=== Record excerpts ===

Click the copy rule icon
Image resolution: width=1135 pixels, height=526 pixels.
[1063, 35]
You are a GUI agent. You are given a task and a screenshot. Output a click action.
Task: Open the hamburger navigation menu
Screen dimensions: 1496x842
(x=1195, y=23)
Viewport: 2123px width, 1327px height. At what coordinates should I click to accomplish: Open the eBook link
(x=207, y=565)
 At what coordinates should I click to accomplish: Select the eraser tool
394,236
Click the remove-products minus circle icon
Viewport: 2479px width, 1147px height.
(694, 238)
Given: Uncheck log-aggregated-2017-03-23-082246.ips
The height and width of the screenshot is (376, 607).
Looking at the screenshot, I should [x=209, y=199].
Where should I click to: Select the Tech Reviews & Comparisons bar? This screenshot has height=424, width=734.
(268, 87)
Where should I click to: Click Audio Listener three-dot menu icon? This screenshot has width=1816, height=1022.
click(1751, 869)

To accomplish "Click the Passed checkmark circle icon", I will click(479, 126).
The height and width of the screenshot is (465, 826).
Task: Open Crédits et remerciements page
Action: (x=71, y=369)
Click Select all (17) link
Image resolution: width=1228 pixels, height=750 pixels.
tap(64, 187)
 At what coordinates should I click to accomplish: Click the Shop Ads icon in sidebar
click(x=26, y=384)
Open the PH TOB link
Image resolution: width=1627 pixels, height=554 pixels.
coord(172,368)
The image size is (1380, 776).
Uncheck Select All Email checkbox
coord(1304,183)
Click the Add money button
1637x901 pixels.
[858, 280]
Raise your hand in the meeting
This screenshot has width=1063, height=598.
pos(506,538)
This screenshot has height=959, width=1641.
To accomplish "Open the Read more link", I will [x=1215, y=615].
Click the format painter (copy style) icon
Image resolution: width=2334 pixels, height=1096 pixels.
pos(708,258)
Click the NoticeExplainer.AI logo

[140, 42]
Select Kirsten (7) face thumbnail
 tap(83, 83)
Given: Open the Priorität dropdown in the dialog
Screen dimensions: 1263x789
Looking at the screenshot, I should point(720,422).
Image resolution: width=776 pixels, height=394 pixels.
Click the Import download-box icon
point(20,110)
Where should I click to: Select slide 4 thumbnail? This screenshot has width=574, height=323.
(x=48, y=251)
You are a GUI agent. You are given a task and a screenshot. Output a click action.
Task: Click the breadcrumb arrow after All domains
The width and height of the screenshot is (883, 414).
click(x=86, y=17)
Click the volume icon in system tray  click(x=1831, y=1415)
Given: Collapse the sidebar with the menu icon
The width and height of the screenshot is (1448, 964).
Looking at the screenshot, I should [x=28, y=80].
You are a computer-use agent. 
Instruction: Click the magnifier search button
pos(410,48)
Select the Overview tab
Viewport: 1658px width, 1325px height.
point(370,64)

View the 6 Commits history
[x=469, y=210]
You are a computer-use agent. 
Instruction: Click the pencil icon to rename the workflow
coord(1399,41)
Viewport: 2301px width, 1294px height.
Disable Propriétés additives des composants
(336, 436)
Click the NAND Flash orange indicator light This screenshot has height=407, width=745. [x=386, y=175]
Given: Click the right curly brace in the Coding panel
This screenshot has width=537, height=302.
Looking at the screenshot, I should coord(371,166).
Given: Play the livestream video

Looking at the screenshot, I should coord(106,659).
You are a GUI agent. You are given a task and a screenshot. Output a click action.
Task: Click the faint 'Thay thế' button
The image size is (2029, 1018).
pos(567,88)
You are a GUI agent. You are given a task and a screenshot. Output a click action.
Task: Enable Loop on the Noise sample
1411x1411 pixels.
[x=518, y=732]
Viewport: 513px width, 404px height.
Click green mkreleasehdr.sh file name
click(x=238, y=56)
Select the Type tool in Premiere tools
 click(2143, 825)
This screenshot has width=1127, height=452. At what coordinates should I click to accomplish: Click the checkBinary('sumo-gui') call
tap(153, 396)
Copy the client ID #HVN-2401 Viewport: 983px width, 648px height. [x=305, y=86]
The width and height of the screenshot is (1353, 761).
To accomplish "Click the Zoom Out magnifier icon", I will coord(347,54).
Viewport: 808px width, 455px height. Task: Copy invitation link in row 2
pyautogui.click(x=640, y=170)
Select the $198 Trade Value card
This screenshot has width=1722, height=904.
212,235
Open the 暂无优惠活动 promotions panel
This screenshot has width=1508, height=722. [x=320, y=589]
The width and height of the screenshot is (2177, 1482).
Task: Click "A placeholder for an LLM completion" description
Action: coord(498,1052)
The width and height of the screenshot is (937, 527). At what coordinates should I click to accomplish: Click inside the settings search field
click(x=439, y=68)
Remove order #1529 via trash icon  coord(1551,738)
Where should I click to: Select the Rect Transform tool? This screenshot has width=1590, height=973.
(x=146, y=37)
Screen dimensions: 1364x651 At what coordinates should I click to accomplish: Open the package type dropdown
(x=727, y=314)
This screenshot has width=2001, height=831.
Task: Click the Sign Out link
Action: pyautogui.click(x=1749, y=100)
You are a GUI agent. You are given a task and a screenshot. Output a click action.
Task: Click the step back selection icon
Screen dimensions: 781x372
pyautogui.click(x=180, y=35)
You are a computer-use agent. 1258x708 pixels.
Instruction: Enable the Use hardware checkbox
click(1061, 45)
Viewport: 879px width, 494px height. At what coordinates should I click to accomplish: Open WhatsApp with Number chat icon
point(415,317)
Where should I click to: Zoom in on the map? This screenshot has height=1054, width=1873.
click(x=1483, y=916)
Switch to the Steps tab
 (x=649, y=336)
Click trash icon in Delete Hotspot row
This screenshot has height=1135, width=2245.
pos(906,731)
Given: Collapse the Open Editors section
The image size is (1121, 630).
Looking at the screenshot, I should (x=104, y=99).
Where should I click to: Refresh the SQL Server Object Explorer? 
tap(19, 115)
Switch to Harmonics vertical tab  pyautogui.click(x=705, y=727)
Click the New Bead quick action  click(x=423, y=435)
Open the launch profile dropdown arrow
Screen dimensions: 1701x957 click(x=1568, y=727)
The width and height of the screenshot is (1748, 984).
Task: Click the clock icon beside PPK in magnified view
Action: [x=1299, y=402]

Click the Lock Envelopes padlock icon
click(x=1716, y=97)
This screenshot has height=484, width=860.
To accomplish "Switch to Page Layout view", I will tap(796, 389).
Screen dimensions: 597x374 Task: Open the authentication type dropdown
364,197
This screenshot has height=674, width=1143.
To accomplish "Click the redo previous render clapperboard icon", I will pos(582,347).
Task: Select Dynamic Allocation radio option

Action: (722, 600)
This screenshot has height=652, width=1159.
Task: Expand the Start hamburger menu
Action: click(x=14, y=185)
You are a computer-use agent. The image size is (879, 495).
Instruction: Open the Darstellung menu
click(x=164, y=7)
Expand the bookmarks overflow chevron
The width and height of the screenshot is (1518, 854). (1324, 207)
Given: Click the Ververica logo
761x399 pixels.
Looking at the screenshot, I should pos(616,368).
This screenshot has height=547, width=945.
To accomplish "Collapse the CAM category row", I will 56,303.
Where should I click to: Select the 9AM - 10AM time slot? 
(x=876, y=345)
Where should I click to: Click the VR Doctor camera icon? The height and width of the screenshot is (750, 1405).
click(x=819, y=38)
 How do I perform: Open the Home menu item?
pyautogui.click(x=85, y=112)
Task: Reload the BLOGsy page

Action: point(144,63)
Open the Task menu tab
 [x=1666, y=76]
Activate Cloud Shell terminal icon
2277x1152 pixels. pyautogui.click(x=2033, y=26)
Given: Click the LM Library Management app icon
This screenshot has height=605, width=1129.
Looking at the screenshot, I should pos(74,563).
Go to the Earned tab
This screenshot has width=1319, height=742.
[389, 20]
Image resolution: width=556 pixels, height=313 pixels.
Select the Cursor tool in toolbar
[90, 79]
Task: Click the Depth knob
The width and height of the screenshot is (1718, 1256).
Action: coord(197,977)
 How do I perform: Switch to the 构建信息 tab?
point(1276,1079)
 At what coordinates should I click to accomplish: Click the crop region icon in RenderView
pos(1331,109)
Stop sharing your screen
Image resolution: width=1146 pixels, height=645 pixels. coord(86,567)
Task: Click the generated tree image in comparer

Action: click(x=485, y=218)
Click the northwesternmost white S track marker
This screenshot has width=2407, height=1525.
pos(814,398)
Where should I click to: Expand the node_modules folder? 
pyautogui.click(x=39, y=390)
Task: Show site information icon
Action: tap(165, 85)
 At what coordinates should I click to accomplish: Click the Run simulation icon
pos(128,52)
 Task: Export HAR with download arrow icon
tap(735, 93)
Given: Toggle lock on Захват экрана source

===

» What the task asks
From the records above, pull out every line containing the word "computer".

» Exercise response
You are a computer-use agent. 
You are a computer-use agent. 
You are a computer-use agent. 1258x708 pixels.
You are a computer-use agent. The image size is (879, 495).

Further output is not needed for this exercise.